José Manuel, tu seras toujours bien reçu chez moi

Cher José-Manuel,

Comment t’exprimer ma reconnaissance ? Comment te dire à quel point j’apprécie ta franchise, ta sincérité, ton honnêteté ? José Manuel, je t’aime. Je te kiffe grave.

Hier, tu m’as rempli de joie. Avec toi, pas besoin de travailler. Que pèsent mes billets de blogueur face à tes propositions formulées aux oreilles de l’Europe ? De la poussière. Rien. Nada. En proposant de soumettre tous les budgets européens à la tutelle de la Commission européenne, en souhaitant qu’ils soient bien contrôlés et modifiés par tes compétents collaborateurs avant d’être déposés devant des parlements sommés de les approuver tels quels, tu démontres avec éclat la nature oligarchique de la construction européenne. Lorsque  nous nous laissons aller à de telles accusations, nous sommes souvent, au mieux, traités de souverainistes obtus et ringards et, au pire, renvoyés aux heures les plus sombres de notre histoire.

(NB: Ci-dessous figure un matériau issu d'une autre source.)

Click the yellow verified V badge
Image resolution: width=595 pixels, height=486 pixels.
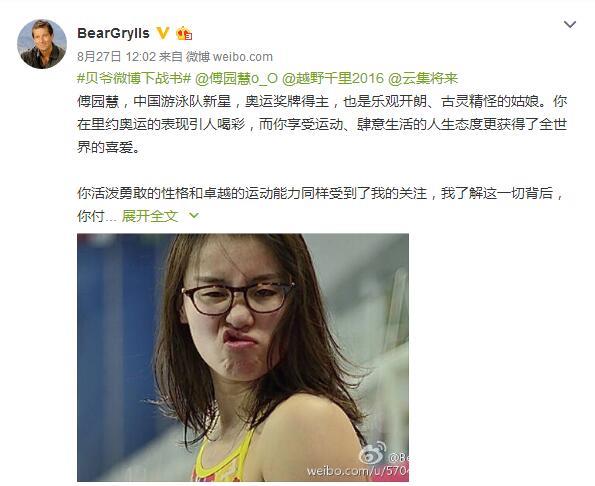coord(163,33)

Comme tu n’aimes pas faire les choses à moitié, ce n’est pas seulement les budgets des pays de la zone euro que tu veux préparer mais ceux de tous les Etats de l’Union européenne. La Suède et le Royaume-Uni ne font pas partie de l’union monétaire ni donc jamais signataires du moindre pacte de stabilité mais cela ne te dérange pas. Après tout, les parlementaires britanniques ou suédois sont aussi dangereux que les autres. Leur souci de réélection ne les met pas à l’abri de devenir un jour des ennemis du Dogme.

Bien évidemment, tu t’es fait tancer un peu partout. Chez moi, en France, par exemple, Luc Châtel et Laurent Joffrin ne t’ont pas ménagé. Le premier a rappelé que « c’est le Parlement qui vote le budget de la nation française, ce n’est pas la Commission européenne ». Le second, rompant avec son prédécesseur July, a écrit dans son édito de ce matin qu’il s’agissait d’« instaurer [l’Europe]à coups de sanctions et de contrôles humiliants pour la souveraineté populaire, au mépris des droits des Parlements et de la volonté des peuples ».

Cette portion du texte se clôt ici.